I have used the TFBertModel and AutoModel from the transformer library for training a two-class classification task and the training loss is not decreasing.
bert = TFBertModel.from_pretrained('bert-base-uncased')
input_ids = tf.keras.layers.Input(shape=(SEQ_LEN,), name='input_ids', dtype='int32')
mask = tf.keras.layers.Input(shape=(SEQ_LEN,), name='attention_mask', dtype='int32')
embeddings = bert(input_ids, attention_mask=mask)[1]
X = tf.keras.layers.Dropout(0.1)(embeddings)
X = tf.keras.layers.Dense(128, activation='relu')(X)
y = tf.keras.layers.Dense(1, activation='sigmoid', name='outputs')(X)
bert_model = tf.keras.Model(inputs=[input_ids, mask], outputs=y)
bert_model.compile(optimizer='adam', loss='binary_crossentropy', metrics=['accuracy'])
But when I use the TFBertForSequenceClassification model the model converges fast and the training loss reaches zero.
bert_model = TFBertForSequenceClassification.from_pretrained('bert-base-uncased',num_labels=2)

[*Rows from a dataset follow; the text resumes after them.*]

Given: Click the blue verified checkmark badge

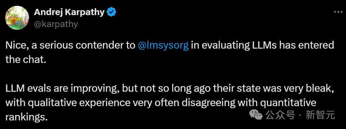Looking at the screenshot, I should (112, 12).
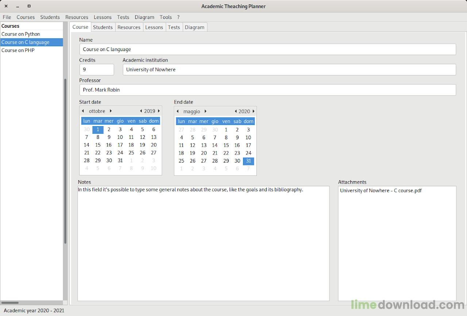This screenshot has width=467, height=316.
Task: Click the Professor name field
Action: [x=267, y=90]
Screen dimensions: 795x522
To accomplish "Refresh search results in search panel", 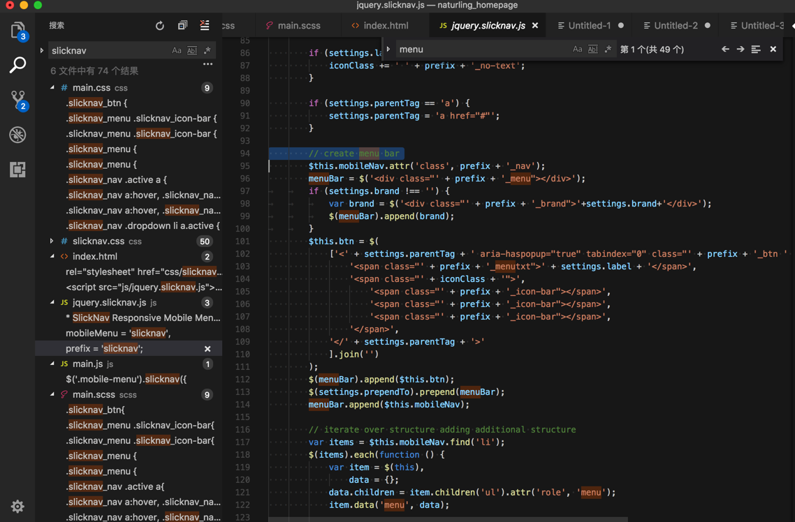I will click(x=160, y=26).
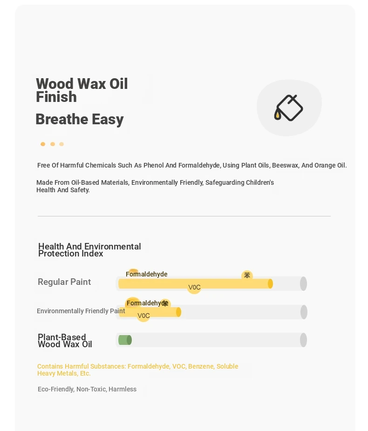
Task: Click the Formaldehyde label above Regular Paint bar
Action: tap(146, 274)
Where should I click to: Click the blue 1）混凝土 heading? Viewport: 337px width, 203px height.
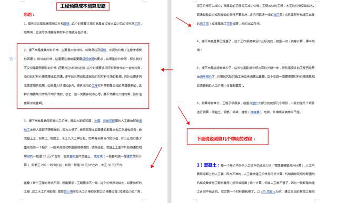pyautogui.click(x=208, y=165)
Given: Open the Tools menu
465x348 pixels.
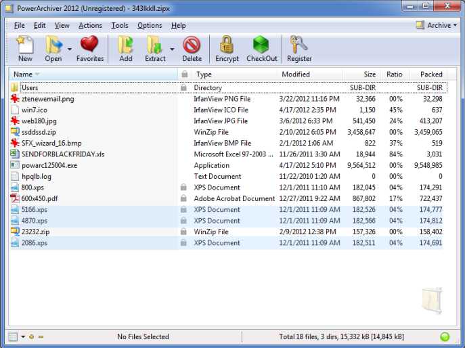Looking at the screenshot, I should [120, 26].

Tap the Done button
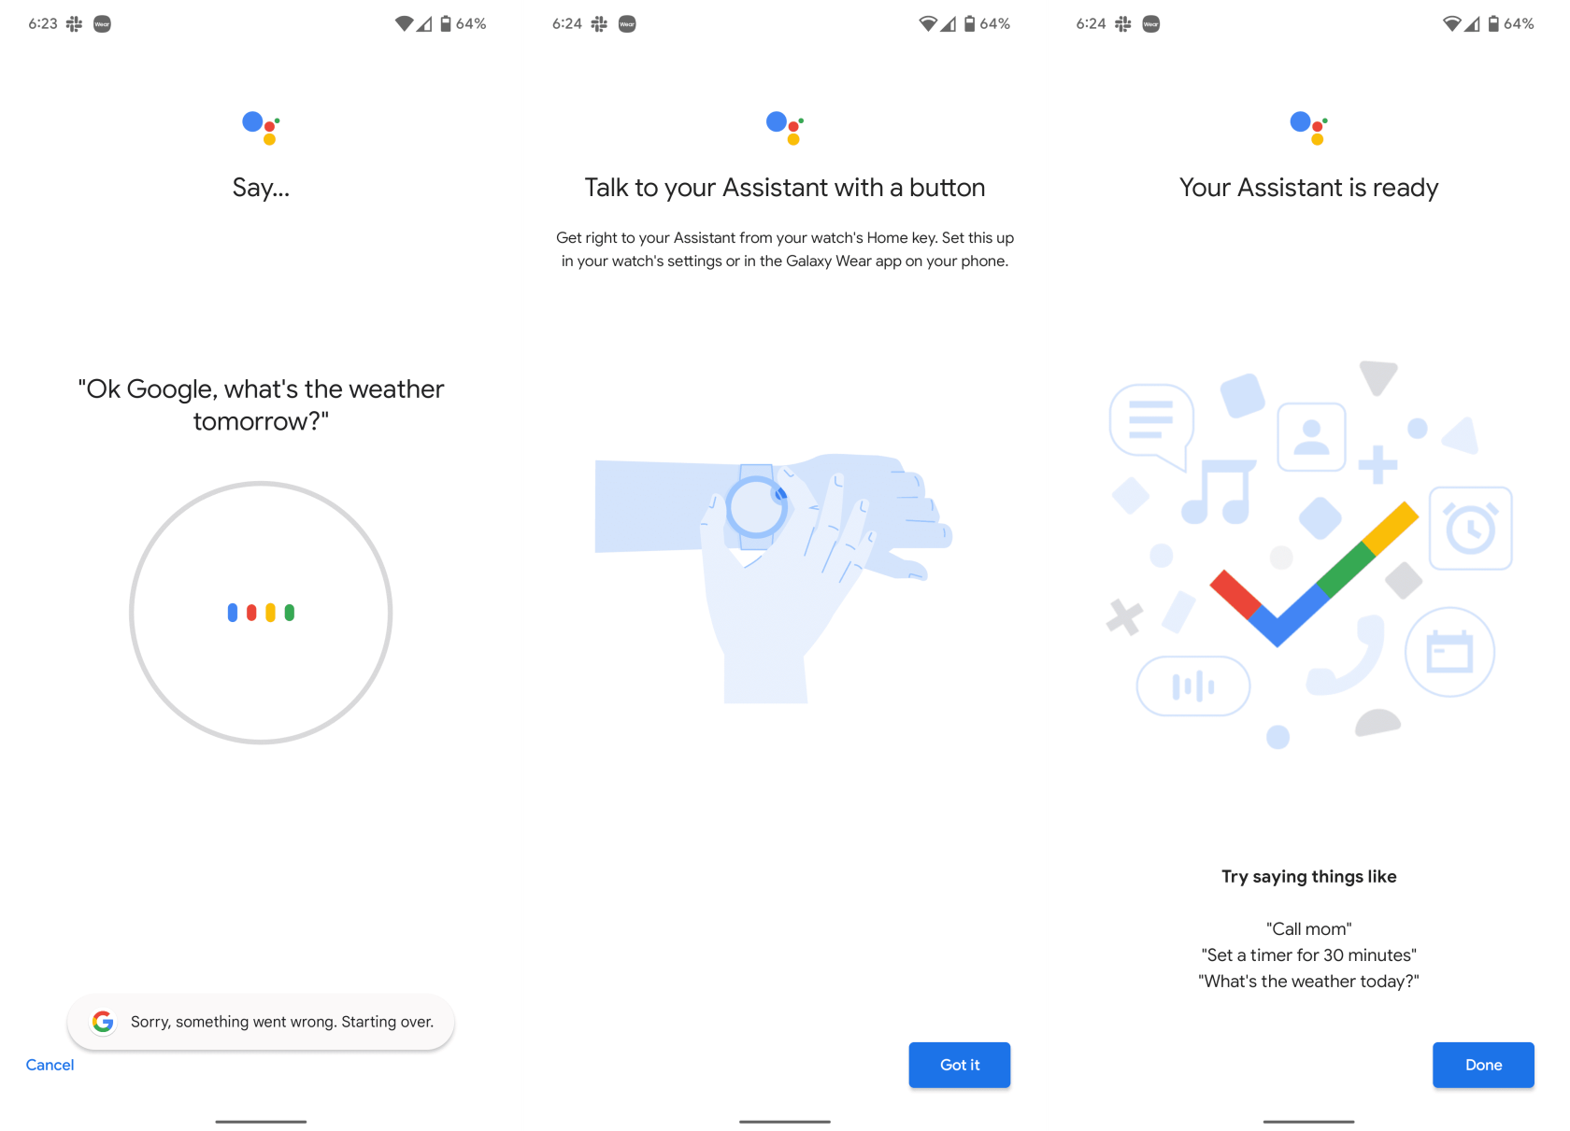coord(1483,1065)
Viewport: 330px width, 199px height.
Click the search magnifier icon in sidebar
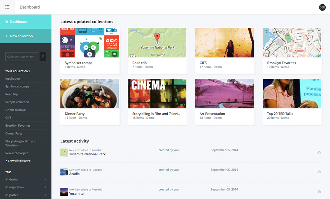[x=43, y=57]
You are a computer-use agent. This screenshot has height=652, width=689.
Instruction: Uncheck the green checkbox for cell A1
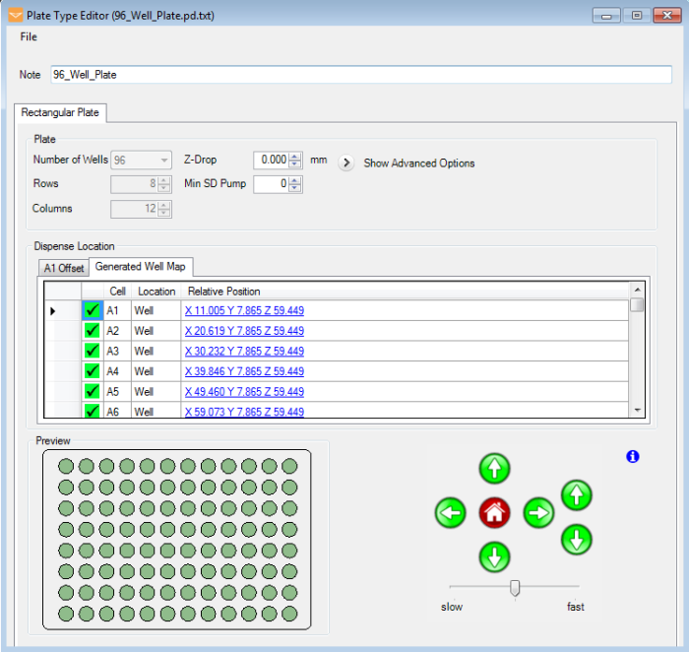(93, 310)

loss = tf.keras.losses.SparseCategoricalCrossentropy(from_logits=True)
metric = tf.keras.metrics.SparseCategoricalAccuracy('accuracy')
optimizer = tf.keras.optimizers.Adam(learning_rate=2e-5,epsilon=1e-08)
bert_model.compile(loss=loss, optimizer=optimizer, metrics=[metric])
I want to use the sequence output of BERT and hence I need to load the model with TFBertModel or something similar which returns the outputs of BERT.